Conflito de Atribuições – Cível

Protocolado nº 30.094/2012

(Ref. Ação Popular nº 565.01.2011.018000-9; nº de ordem 1549/2011; 5ª Vara Cível de São Caetano do Sul)

Suscitante: 7º Promotor de Justiça de São Caetano do Sul (Patrimônio Público)

Suscitada: 4º Promotor de Justiça de São Caetano do Sul (atribuição para oficiar em finais de feitos da 5ª Vara Cível)

Ementa:

1)      Conflito negativo de atribuições. 7º Promotor de Justiça de São Caetano do Sul (suscitante) e 4º Promotor de Justiça de São Caetano do Sul (suscitada).

2)      Ação popular. Ato de divisão de serviços da Promotoria de Justiça. Previsão de atribuição da suscitada para oficiar nos “feitos cíveis” da Vara Judicial. Atribuição da suscitante para a defesa do patrimônio público.

3)      Interpretação dos atos de divisão de serviços. Análise contextual e finalista. Princípio da especialidade. As atribuições especializadas são discriminadas expressamente. Atuação especializada, como regra, relacionada à atuação como autor ou fiscal em ações civis públicas. Analogia com o art. 295, VIII e IX da Lei Complementar nº 734/93, referente às Promotorias Especializadas da Capital. Atuação como fiscal da ordem jurídica, afora os casos de ação civil pública, que recai no órgão com atribuição para oficiar em “feitos cíveis”.

4)      Conflito conhecido e dirimido, cabendo à suscitada prosseguir no feito.

Vistos.

1)Relatório.

Trata-se de conflito negativo de atribuições, figurando como suscitante o DD. 7º Promotor de Justiça de São Caetano do Sul (defesa do patrimônio público), e como suscitada a ocupante do cargo de DD. 4º Promotor de Justiça de São Caetano do Sul (atribuição para oficiar em finais da 5ª Vara Cível), nos autos da Ação Popular nº 565.01.2011.018000-9 (nº de ordem 1549/2011; 5ª Vara Cível de São Caetano do Sul).

Na presente ação popular o autor postula a anulação de contrato para a aquisição de cestas básicas de alimentos, elaborado pela Municipalidade, sem que tenha sido realizada licitação pública, com possíveis prejuízos ao erário.

··········

Sua tarefa ▸
Reescreva tudo o que vai de "Suscitada: 4º Promotor" até "do Sul (suscitada)." no texto sobre o conflito de atribuições, trocando "Ementa" por "Resumo".

Dados ▸
··········

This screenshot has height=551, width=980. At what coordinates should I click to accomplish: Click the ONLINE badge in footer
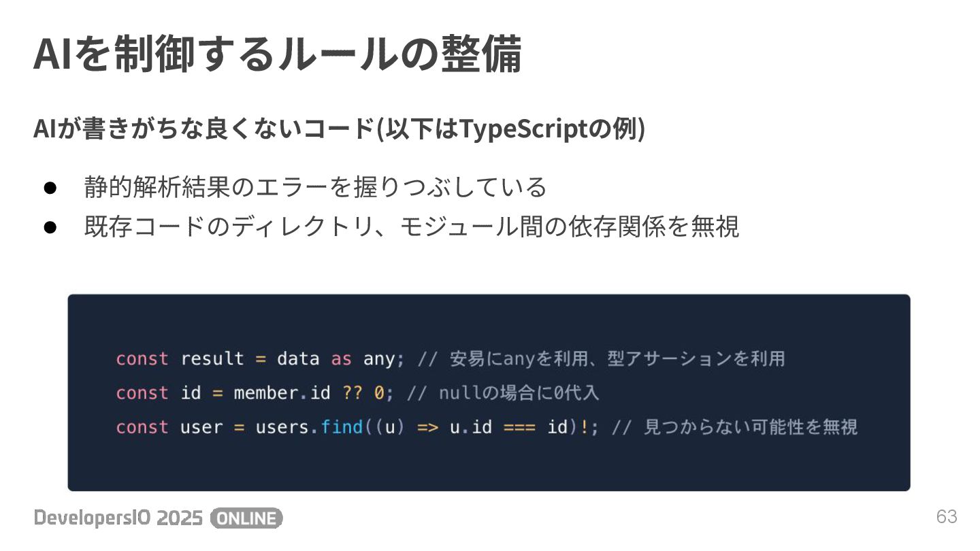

··········

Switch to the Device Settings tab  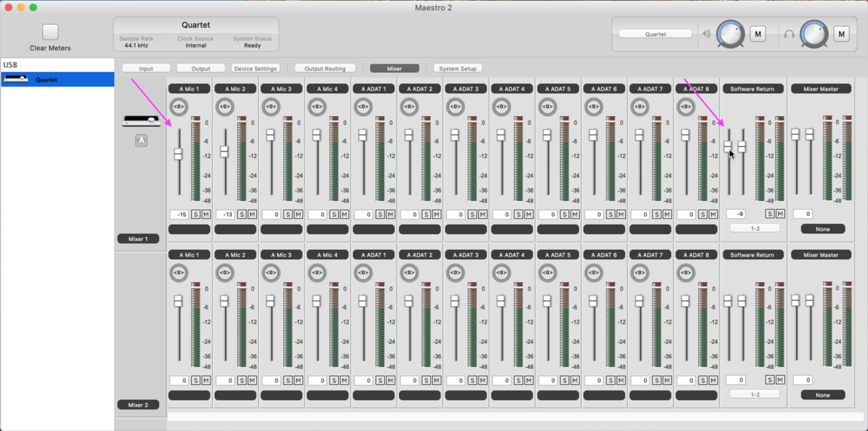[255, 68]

··········

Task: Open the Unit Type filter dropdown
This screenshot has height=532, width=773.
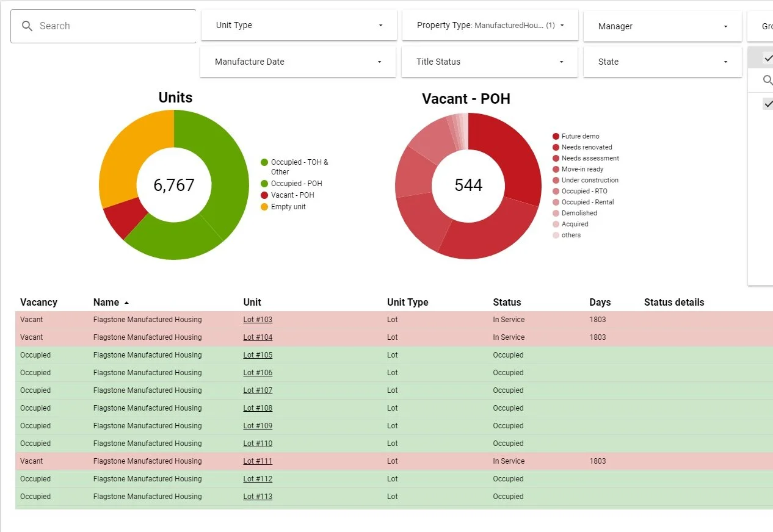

··········

Resposta esperada ▸
Suscitada: 4º Promotor de Justiça de São Caetano do Sul (atribuição para oficiar em finais de feitos da 5ª Vara Cível)

Resumo:

1)      Conflito negativo de atribuições. 7º Promotor de Justiça de São Caetano do Sul (suscitante) e 4º Promotor de Justiça de São Caetano do Sul (suscitada).